The mass shooting at a gay nightclub during the early morning hours of June 12 in Orlando was a difficult, sobering reminder of the often-violent resistance that stands in the way of progress in the United States.

The slow but steady progression toward marriage equality in the United States has led to higher visibility of LGBTQ communities, and it has also resulted in rhetoric and legislation that has been both inclusive and exclusive of LGBTQ people. This “two steps forward, one step back” march toward equality is nothing new for minority populations in this country.

When the AIDS epidemic hit the United States in the 1980s, for instance, societal and governmental neglect formed the backdrop of queer people dying, many of whom were of color.
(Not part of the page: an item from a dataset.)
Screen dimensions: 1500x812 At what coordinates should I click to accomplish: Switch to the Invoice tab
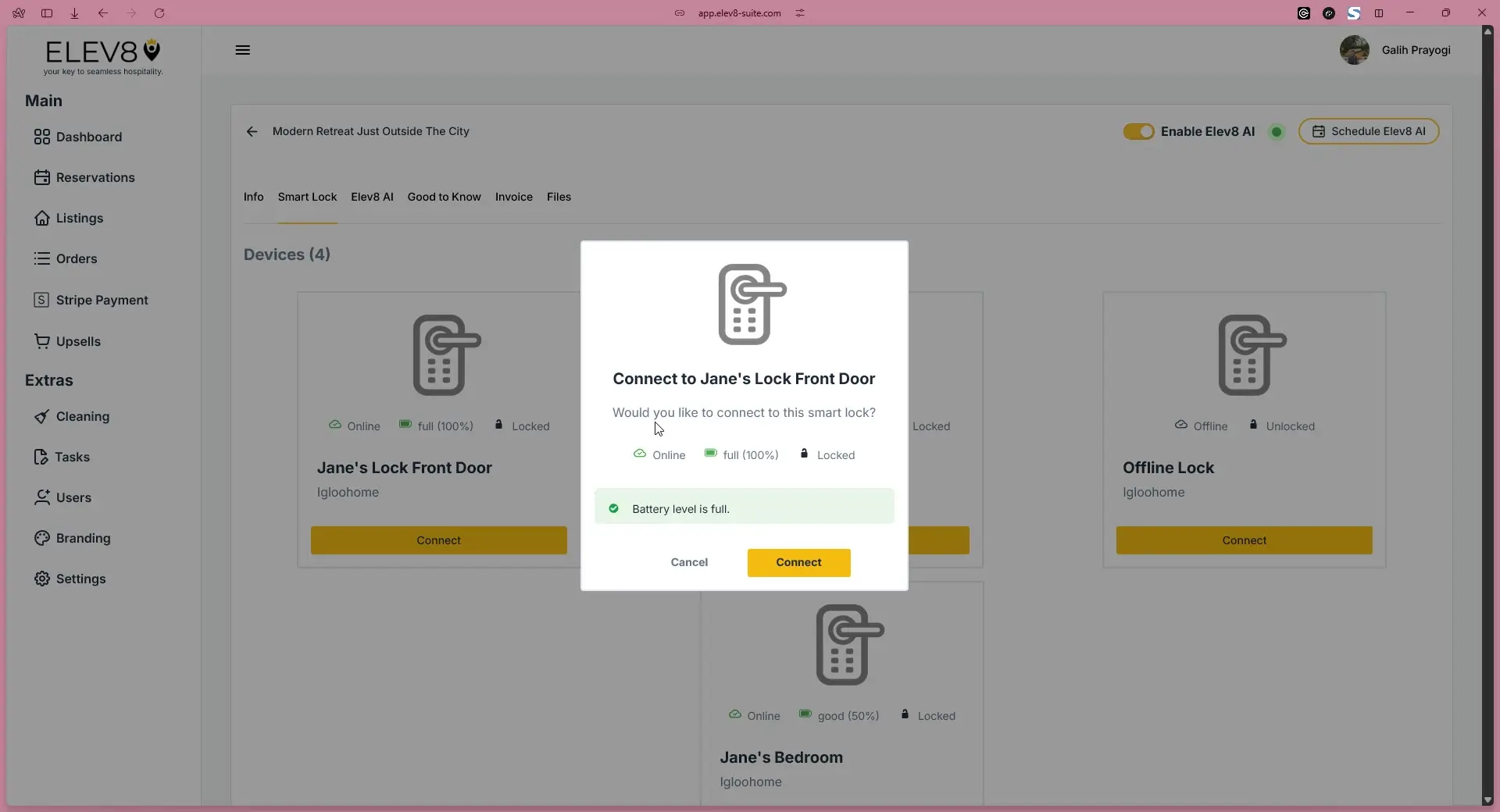point(513,197)
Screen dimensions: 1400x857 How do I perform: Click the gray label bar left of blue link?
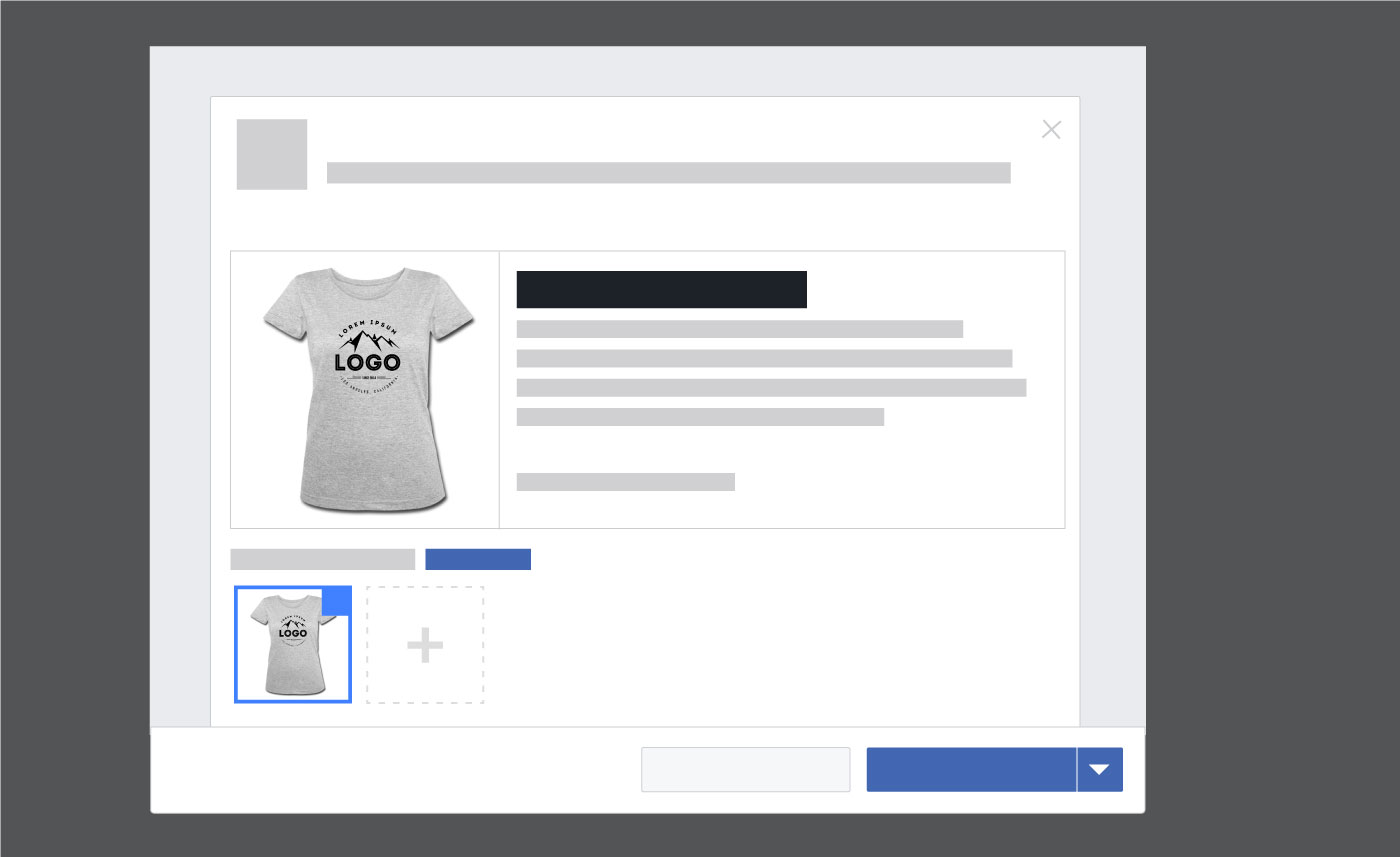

This negligence was, in essence, a backlash to increasing levels of acceptance of LGBTQ populations — acceptance that dovetailed 1970s and 1980s movements based on gay liberation, lesbian feminism and the activism of queer people of color. (These activist movements followed a rebellion of policing and harassment in another queer bar, the Stonewall Inn, in 1969.)

We have recently witnessed deepening levels of acceptance of LGBTQ people in the United States, so when I read the names, saw the faces, and heard the stories of the deceased at the Orlando nightclub, my heart sank. Mostly queer people of color. History has a habit of repeating itself.

The mass shooting in Orlando followed months of accelerated anti-LGBTQ legislative actions in the United States. Most prominent is North Carolina’s House Bill 2 (HB2), which recently overturned the state’s antidiscrimination policies that protected LGBTQ communities in public workplaces and public educational institutions. As Attorney General Loretta Lynch stated in early May, HB2 legislated “state-sponsored discrimination.”

For transgender students attending the University of North Carolina (UNC), a public system, the “multiple occupancy bathroom or changing facilities” clause immediately dictated that trans students at UNC campuses use bathrooms linked with the sex categories they were assigned at birth. The president of the university released a letter in early April requiring UNC campuses to comply with this clause. Almost two months later, the president rescinded the requirement following pressure from activists and a federal civil rights lawsuit, but what kind of message did transgender students at UNC receive in the interim?

HB2 prevented trans students from engaging “in the most private of functions in a place of safety and security,” as Lynch stated. Physical safety and intellectual safety are deeply intertwined on our campuses; exclusion from one section of campus is exclusion from the entirety of campus life.